## WHAT TO PRODUCE
Extract the entries in their exact form.

## DATA FOR THIS TASK
○ ○ ○ ○

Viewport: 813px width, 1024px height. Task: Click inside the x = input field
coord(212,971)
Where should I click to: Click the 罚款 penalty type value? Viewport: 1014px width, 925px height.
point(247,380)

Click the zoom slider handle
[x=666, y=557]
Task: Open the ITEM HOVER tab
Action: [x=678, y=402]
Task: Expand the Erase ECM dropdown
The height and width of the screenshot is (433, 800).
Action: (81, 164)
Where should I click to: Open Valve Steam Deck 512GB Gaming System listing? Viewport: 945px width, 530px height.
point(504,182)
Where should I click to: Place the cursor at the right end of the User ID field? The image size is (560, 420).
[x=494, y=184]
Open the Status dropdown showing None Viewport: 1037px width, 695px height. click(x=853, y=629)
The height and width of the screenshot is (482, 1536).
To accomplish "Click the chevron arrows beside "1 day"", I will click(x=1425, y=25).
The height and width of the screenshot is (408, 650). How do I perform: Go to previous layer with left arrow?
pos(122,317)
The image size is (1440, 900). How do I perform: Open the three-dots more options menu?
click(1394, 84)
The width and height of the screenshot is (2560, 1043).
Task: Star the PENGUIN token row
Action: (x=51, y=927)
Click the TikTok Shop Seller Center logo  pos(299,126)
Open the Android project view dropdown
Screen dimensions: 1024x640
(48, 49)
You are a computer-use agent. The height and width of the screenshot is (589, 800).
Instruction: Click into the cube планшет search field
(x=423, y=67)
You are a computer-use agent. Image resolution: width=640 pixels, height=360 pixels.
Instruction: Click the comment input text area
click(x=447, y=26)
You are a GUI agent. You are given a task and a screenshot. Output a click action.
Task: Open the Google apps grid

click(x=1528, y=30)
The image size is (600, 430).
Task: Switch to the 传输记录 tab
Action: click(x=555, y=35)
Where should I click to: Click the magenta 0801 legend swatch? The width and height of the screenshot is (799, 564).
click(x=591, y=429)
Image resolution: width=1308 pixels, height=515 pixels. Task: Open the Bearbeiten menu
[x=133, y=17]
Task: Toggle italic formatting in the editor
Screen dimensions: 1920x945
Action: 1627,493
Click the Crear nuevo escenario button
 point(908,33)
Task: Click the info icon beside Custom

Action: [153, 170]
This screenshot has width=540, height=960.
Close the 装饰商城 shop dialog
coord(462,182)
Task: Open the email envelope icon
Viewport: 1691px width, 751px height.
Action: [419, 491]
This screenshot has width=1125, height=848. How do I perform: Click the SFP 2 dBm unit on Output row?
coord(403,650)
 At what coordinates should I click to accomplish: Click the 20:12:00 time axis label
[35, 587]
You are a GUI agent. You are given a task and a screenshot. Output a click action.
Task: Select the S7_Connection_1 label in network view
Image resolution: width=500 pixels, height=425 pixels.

○ ○ ○ ○

## WRITTEN SOLUTION
Viewport: 813px width, 1024px height. Task: Click inside the x = input field
coord(212,971)
Where should I click to: Click the 罚款 penalty type value? Viewport: 1014px width, 925px height.
point(247,380)

Click the zoom slider handle
[x=666, y=557]
Task: Open the ITEM HOVER tab
Action: [x=678, y=402]
Task: Expand the Erase ECM dropdown
The height and width of the screenshot is (433, 800).
Action: (81, 164)
Where should I click to: Open Valve Steam Deck 512GB Gaming System listing? Viewport: 945px width, 530px height.
point(504,182)
Where should I click to: Place the cursor at the right end of the User ID field? The image size is (560, 420).
[x=494, y=184]
Open the Status dropdown showing None Viewport: 1037px width, 695px height. click(x=853, y=629)
The height and width of the screenshot is (482, 1536).
To accomplish "Click the chevron arrows beside "1 day"", I will click(x=1425, y=25).
The height and width of the screenshot is (408, 650). How do I perform: Go to previous layer with left arrow?
pos(122,317)
The image size is (1440, 900). How do I perform: Open the three-dots more options menu?
click(1394, 84)
The width and height of the screenshot is (2560, 1043).
Task: Star the PENGUIN token row
Action: (x=51, y=927)
Click the TikTok Shop Seller Center logo  pos(299,126)
Open the Android project view dropdown
Screen dimensions: 1024x640
(48, 49)
You are a computer-use agent. The height and width of the screenshot is (589, 800).
Instruction: Click into the cube планшет search field
(x=423, y=67)
You are a computer-use agent. Image resolution: width=640 pixels, height=360 pixels.
Instruction: Click the comment input text area
click(x=447, y=26)
You are a GUI agent. You are given a task and a screenshot. Output a click action.
Task: Open the Google apps grid

click(x=1528, y=30)
The image size is (600, 430).
Task: Switch to the 传输记录 tab
Action: click(x=555, y=35)
Where should I click to: Click the magenta 0801 legend swatch? The width and height of the screenshot is (799, 564).
click(x=591, y=429)
Image resolution: width=1308 pixels, height=515 pixels. Task: Open the Bearbeiten menu
[x=133, y=17]
Task: Toggle italic formatting in the editor
Screen dimensions: 1920x945
Action: 1627,493
Click the Crear nuevo escenario button
 point(908,33)
Task: Click the info icon beside Custom

Action: [153, 170]
This screenshot has width=540, height=960.
Close the 装饰商城 shop dialog
coord(462,182)
Task: Open the email envelope icon
Viewport: 1691px width, 751px height.
Action: [419, 491]
This screenshot has width=1125, height=848. How do I perform: Click the SFP 2 dBm unit on Output row?
coord(403,650)
 At what coordinates should I click to accomplish: Click the 20:12:00 time axis label
[35, 587]
You are a GUI agent. You are given a task and a screenshot. Output a click action.
Task: Select the S7_Connection_1 label in network view
Image resolution: width=500 pixels, height=425 pixels.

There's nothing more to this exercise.